> About this task:
Instruction for the entries that follow: retype exactly the lines from the line with "At what coordinates" to the line with "Activate the 1分鐘 interval", both included, and omit all others.

> Extracted entries:
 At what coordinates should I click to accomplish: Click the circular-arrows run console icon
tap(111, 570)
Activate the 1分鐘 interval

...

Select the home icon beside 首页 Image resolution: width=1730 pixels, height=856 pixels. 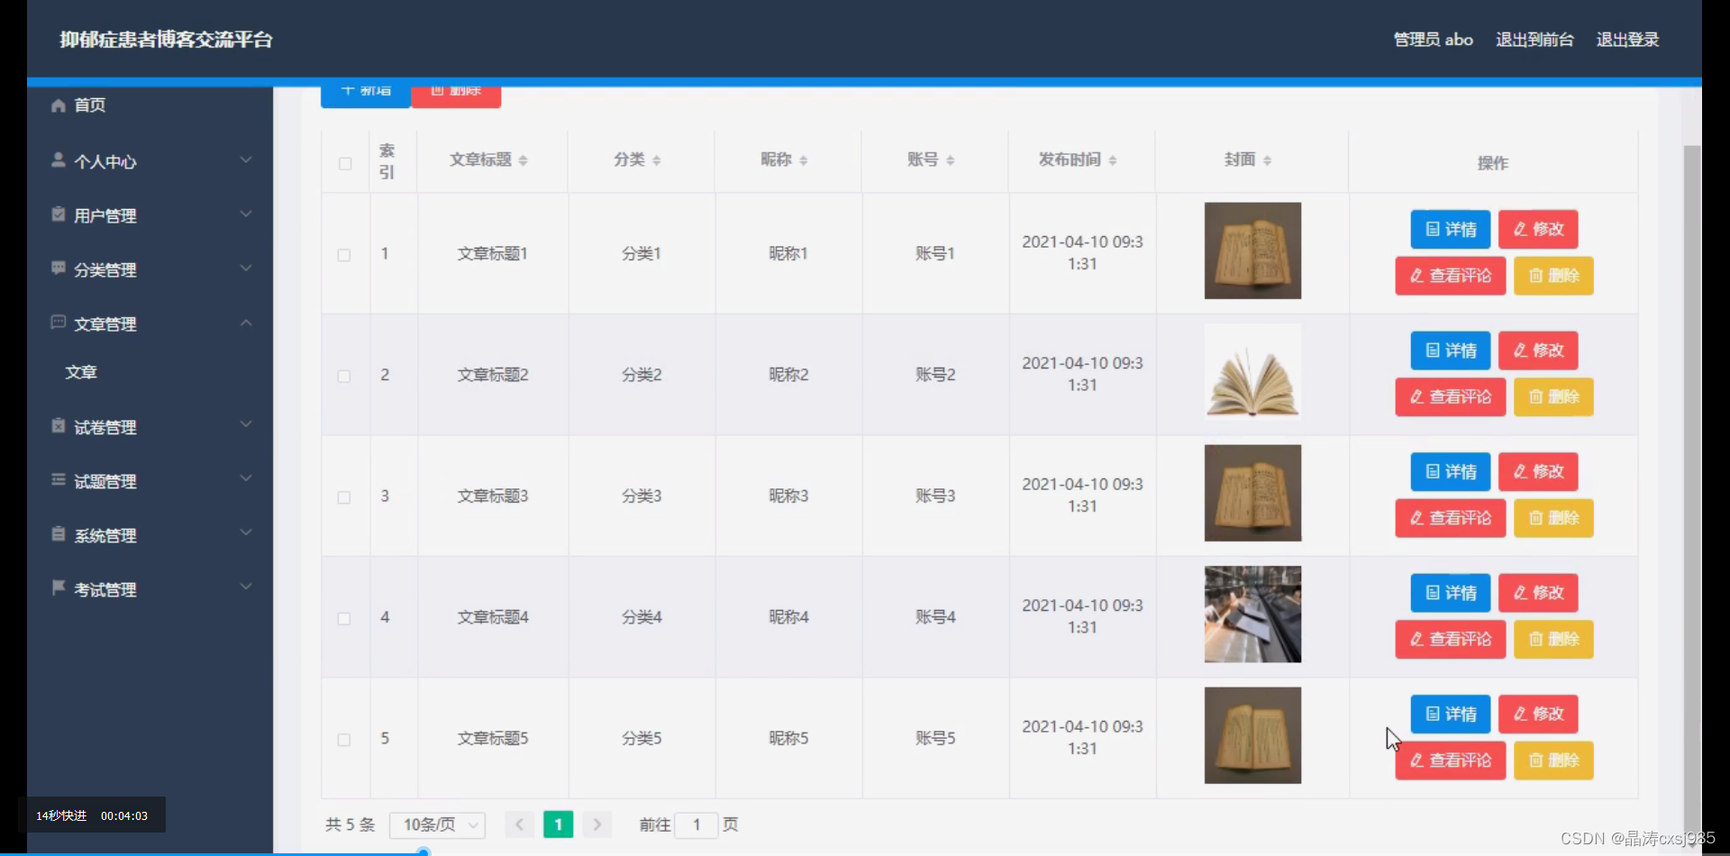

==

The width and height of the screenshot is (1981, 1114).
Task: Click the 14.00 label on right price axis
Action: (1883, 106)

> Task answer:
 At what coordinates should I click to accomplish: Click the circular-arrows run console icon
tap(111, 570)
Activate the 1分鐘 interval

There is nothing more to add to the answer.